(DOCUMENT EXCERPT)

New Orleans   Payday lenders could not operate without the collaboration of the big money center banks.  They are financiers providing the dollars being lent in predatory fashion to desperate lower income families.  They are also the loan collectors by facilitating drafting from borrowers’ accounts to service the loans for the payday lenders, sometimes on multiple occasions as we all saw in the recent JPMorgan Chase scandal.  Finally, it appears with some prodding from Congress, the Office of the Controller of the Currency (OCC) and the Federal Deposit Insurance Commission (FDIC) are moving to clamp down on some of the big banks payday lending business, especially that of notorious bad actor, Wells Fargo, and U.S. Bank, both of whom have been bottom fishing to compete against the most predatory players.

             The new standard being proposed, similar to the recent consumer and low income advocate gains around home mortgages and other work done by the new Consumer Financial Protection Bureau (CFPB), would reportedly stress “affordability,” meaning that a loan could not be made where there was not a reasonable expectation of the borrower’s ability to repay.   As ACORN Canada studies on payday lending have thoroughly shown the first loan often leads to a series of similar loans over a 15 month period as the borrower tries to extract themselves from the loans with repeated additional loans, deepening their financial crisis.  Importantly, the government agencies are going to bar any additional loans for 30-days between loans and would not allow additional loans until the first loan is paid off.

(End DOCUMENT EXCERPT)

=== SET OF TASKS ===
a) In the payday lending text, how long must pass between loans under the government agencies' plan?
b) Rewrite the payday lending text from "The new standard" down to "is paid off.", substituting "advocacy group" for "ACORN Canada".
c) List every bank that the payday lending text names.

(PROVIDED MATERIAL)

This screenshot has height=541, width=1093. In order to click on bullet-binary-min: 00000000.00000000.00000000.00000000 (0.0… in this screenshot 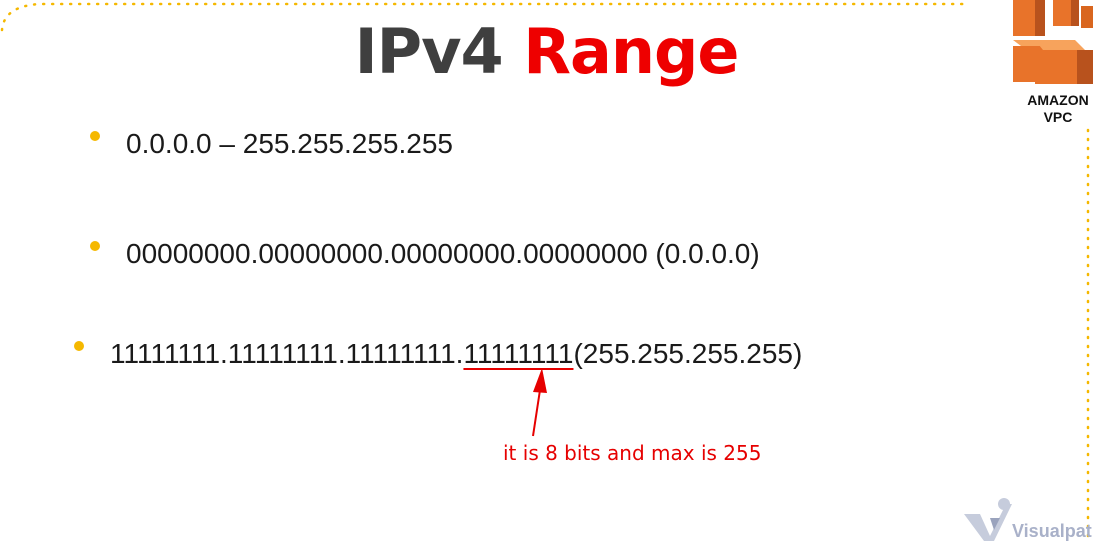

(End PROVIDED MATERIAL)

=== EXPECTED RESULTS ===
a) 30 days.

b)
The new standard being proposed, similar to the recent consumer and low income advocate gains around home mortgages and other work done by the new Consumer Financial Protection Bureau (CFPB), would reportedly stress “affordability,” meaning that a loan could not be made where there was not a reasonable expectation of the borrower’s ability to repay.   As advocacy group studies on payday lending have thoroughly shown the first loan often leads to a series of similar loans over a 15 month period as the borrower tries to extract themselves from the loans with repeated additional loans, deepening their financial crisis.  Importantly, the government agencies are going to bar any additional loans for 30-days between loans and would not allow additional loans until the first loan is paid off.

c) JPMorgan Chase, Wells Fargo, U.S. Bank